Captain Kel Cheris is possessed by a long-dead traitor general. Together they must face the rivalries of the hexarchate and a potentially devastating invasion.

When the hexarchate’s gifted young captain Kel Cheris summoned the ghost of the long-dead General Shuos Jedao to help her put down a rebellion, she didn’t reckon on his breaking free of centuries of imprisonment – and possessing her.

Even worse, the enemy Hafn are invading, and Jedao takes over General Kel Khiruev’s fleet, which was tasked with stopping them. Only one of Khiruev’s subordinates, Lieutenant Colonel Kel Brezan, seems to be able to resist the influence of the brilliant but psychotic Jedao.
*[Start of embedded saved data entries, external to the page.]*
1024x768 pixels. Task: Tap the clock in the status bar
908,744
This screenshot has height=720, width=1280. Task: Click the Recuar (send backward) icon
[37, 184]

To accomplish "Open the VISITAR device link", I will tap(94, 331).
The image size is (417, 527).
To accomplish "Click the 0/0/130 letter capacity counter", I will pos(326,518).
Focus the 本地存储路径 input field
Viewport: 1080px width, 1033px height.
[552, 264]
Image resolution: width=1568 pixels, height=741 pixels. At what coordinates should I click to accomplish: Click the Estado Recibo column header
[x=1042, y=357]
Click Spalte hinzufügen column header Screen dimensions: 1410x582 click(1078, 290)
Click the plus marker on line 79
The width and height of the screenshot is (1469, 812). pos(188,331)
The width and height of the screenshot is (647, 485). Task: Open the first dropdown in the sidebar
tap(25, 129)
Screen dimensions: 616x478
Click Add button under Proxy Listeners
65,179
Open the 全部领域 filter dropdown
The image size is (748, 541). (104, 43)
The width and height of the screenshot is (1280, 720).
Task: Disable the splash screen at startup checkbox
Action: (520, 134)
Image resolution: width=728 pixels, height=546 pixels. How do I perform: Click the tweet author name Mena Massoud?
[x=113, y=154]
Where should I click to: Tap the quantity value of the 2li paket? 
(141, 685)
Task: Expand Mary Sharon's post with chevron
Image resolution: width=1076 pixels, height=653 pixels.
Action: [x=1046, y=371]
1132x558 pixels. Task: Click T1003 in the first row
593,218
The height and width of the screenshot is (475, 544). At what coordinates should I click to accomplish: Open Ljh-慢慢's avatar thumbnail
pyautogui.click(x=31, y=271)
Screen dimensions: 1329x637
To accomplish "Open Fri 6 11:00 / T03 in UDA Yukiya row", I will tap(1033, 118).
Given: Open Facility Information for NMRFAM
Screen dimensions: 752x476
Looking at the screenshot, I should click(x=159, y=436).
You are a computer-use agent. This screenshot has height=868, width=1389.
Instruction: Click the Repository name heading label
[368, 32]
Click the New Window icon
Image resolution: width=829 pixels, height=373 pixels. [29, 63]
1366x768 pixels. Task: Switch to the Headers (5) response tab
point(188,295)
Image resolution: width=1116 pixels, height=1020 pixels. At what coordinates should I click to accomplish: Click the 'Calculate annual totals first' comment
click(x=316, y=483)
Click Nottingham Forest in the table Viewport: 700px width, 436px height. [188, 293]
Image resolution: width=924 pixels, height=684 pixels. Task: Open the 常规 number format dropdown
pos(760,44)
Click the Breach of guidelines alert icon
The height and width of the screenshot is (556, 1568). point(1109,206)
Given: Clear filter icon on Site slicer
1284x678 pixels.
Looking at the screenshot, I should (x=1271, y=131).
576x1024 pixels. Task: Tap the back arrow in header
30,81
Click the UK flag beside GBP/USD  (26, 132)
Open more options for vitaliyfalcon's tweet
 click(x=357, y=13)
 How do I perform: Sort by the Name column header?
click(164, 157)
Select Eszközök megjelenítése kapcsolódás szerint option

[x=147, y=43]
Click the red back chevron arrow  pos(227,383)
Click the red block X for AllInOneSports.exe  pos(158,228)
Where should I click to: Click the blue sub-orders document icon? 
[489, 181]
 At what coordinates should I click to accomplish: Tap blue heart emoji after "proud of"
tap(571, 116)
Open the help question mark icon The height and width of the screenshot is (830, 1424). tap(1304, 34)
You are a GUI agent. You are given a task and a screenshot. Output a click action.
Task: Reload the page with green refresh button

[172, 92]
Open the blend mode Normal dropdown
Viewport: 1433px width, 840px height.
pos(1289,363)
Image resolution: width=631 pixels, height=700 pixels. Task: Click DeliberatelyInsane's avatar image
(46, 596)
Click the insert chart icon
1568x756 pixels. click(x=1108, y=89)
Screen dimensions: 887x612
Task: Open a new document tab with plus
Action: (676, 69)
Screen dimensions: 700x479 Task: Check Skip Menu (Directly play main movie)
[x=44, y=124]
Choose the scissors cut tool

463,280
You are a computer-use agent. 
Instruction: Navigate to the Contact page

Jedao claims to be interested in defending the hexarchate, but can Khiruev or Brezan trust him? For that matter, will the hexarchate’s masters wipe out the entire fleet to destroy the rogue general?

Yoon Ha Lee’s Raven Stratagem—the sequel to Ninefox Gambit—is available June 13th from Solaris.

 

 

Chapter Two

When Neshte Khiruev was eleven years old (high calendar), one of her mothers killed her father.

Until then, it had been an excellent day. Khiruev had figured out how to catch bees with your fingers. You could crush them, too, but that wasn’t the point. The trick was to ease up behind them and apply polite, firm pressure to trap them between your thumb and forefinger. They rarely took offense as long as you released them gently. She wanted to tell her mothers about the trick. Her father wouldn’t have been interested; he couldn’t stand bugs.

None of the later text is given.